Pursuant to 29 CFR 90.18(c) reconsideration may be granted under
the following circumstances:
(1) If it appears on the basis of facts not previously considered
that the determination complained of was erroneous;
(2) If it appears that the determination complained of was based on
a mistake in the determination of facts not previously considered; or
(3) If in the opinion of the Certifying Officer, a
misinterpretation of facts or of the law justified reconsideration of
the decision.
The negative TAA determination issued by the Department for workers
of Road & Rail Services, Venice, Illinois was based on the finding that
the worker group does not produce an article within the meaning of
Section 222 of the Trade Act of 1974.
The petitioners contend that the Department erred in its
interpretation of work performed at the subject facility and indicate
that the workers of the subject firm performed services under contract
to Norfolk and Southern Railroad in Venice, Illinois and that the
railroad had a contract with Chrysler in Fenton, Missouri. The
petitioner also stated that the workers of the subject firm prepared
railcars so that the assembled Chrysler vehicles could safely be
loaded. Furthermore, the petitioner alleged that the workers of the
subject firm were laid off because Chrysler shifted production to
Canada and stopped shipping its products through Venice, Illinois.

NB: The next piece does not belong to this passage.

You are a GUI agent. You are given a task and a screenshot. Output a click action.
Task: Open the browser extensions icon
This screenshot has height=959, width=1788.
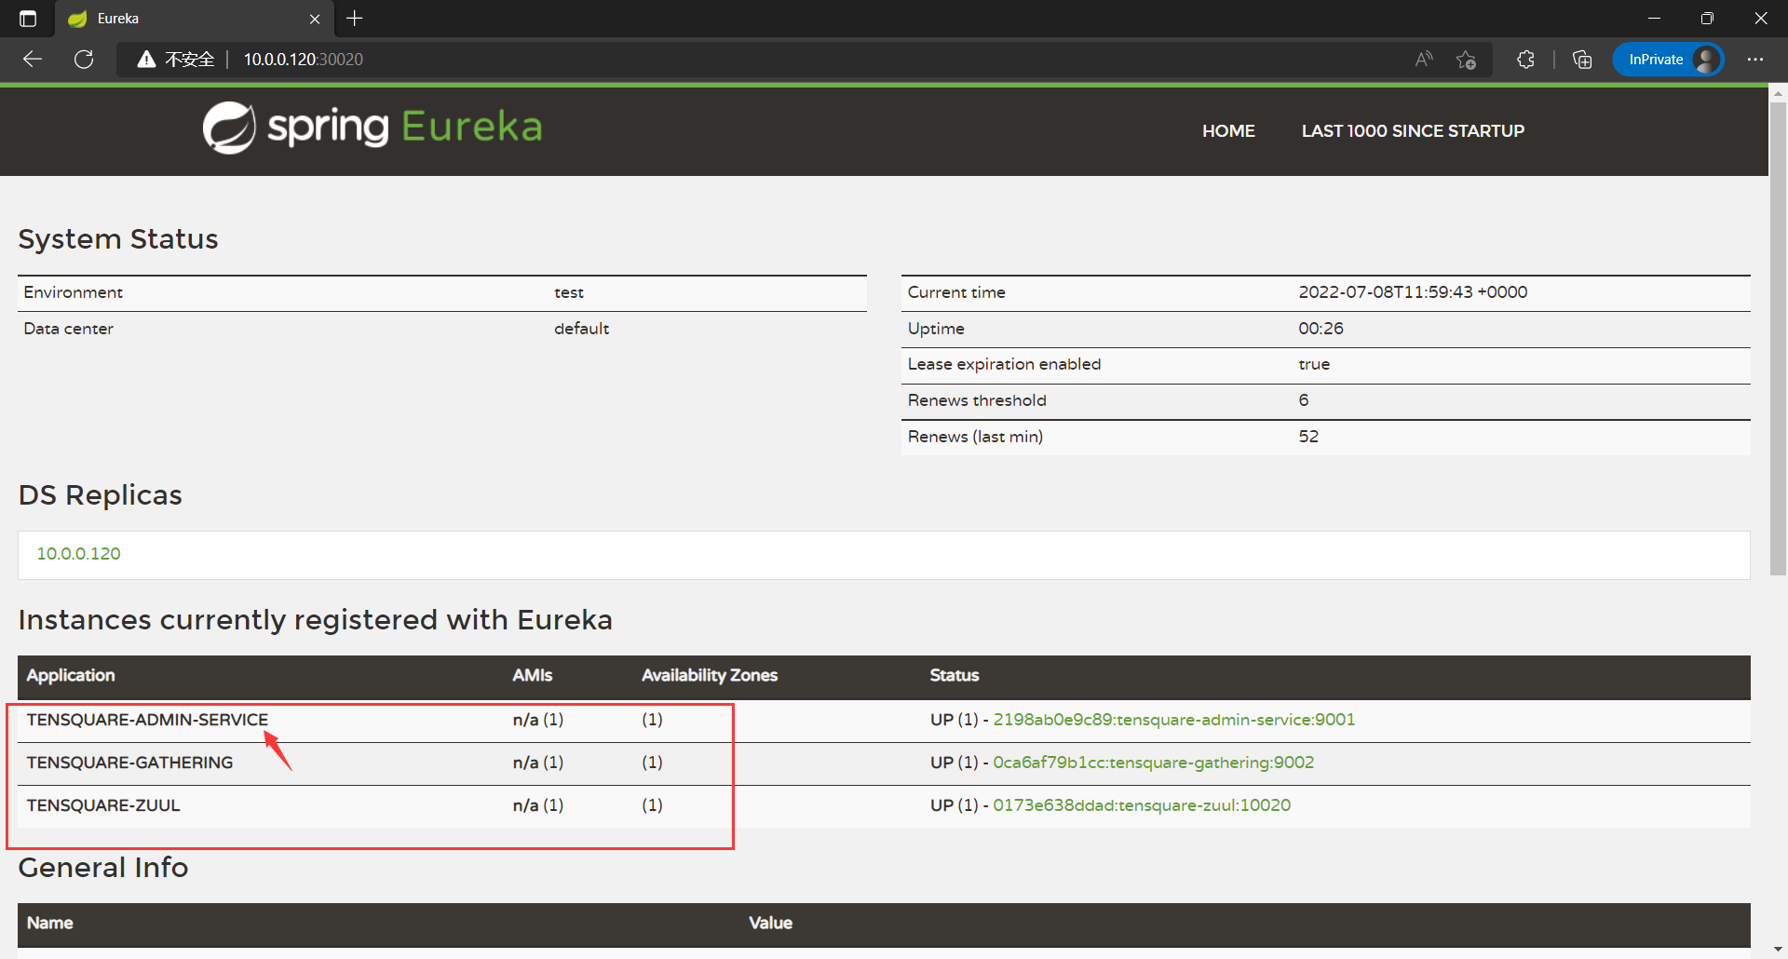tap(1525, 60)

The petitioners alleged that because the subject firm provided
services to a customer who in its turn provided services to another
customer producing automobiles and which might be import impacted;
workers of the subject firm should be eligible for Trade Adjustment
Assistance.
The nature of the work involved is not an issue in ascertaining
whether the petitioning workers are eligible for trade adjustment
assistance, but whether they produced an article within the meaning of
section 222 of the Trade Act of 1974. The fact that workers of the
subject firm performed services for customers, which produces articles,
does not imply production of an article within the meaning of Section
222.
The investigation revealed that the workers of Road & Rail
Services, Venice, Illinois performed railcar maintenance for a local
railroad and did not support production. These functions, as described
above, are not considered production of an article within the meaning
of Section 222 of the Trade Act of 1974.
The petitioner did not supply facts not previously considered; nor
provide additional documentation indicating that there was either (1) a
mistake in the determination of facts not previously considered or (2)
a misinterpretation of facts or of the law justifying reconsideration
of the initial determination.
After careful review of the request for reconsideration, the
Department determines that 29 CFR 90.18(c) has not been met.
Conclusion
After review of the application and investigative findings, I
conclude that there has been no error or misinterpretation of the law
or of the facts which would justify reconsideration of the Department
of Labor's prior decision. Accordingly, the application is denied.
Signed in Washington, DC, this 12th day of March 2009.
Elliott S. Kushner,
Certifying Officer, Division of Trade Adjustment Assistance.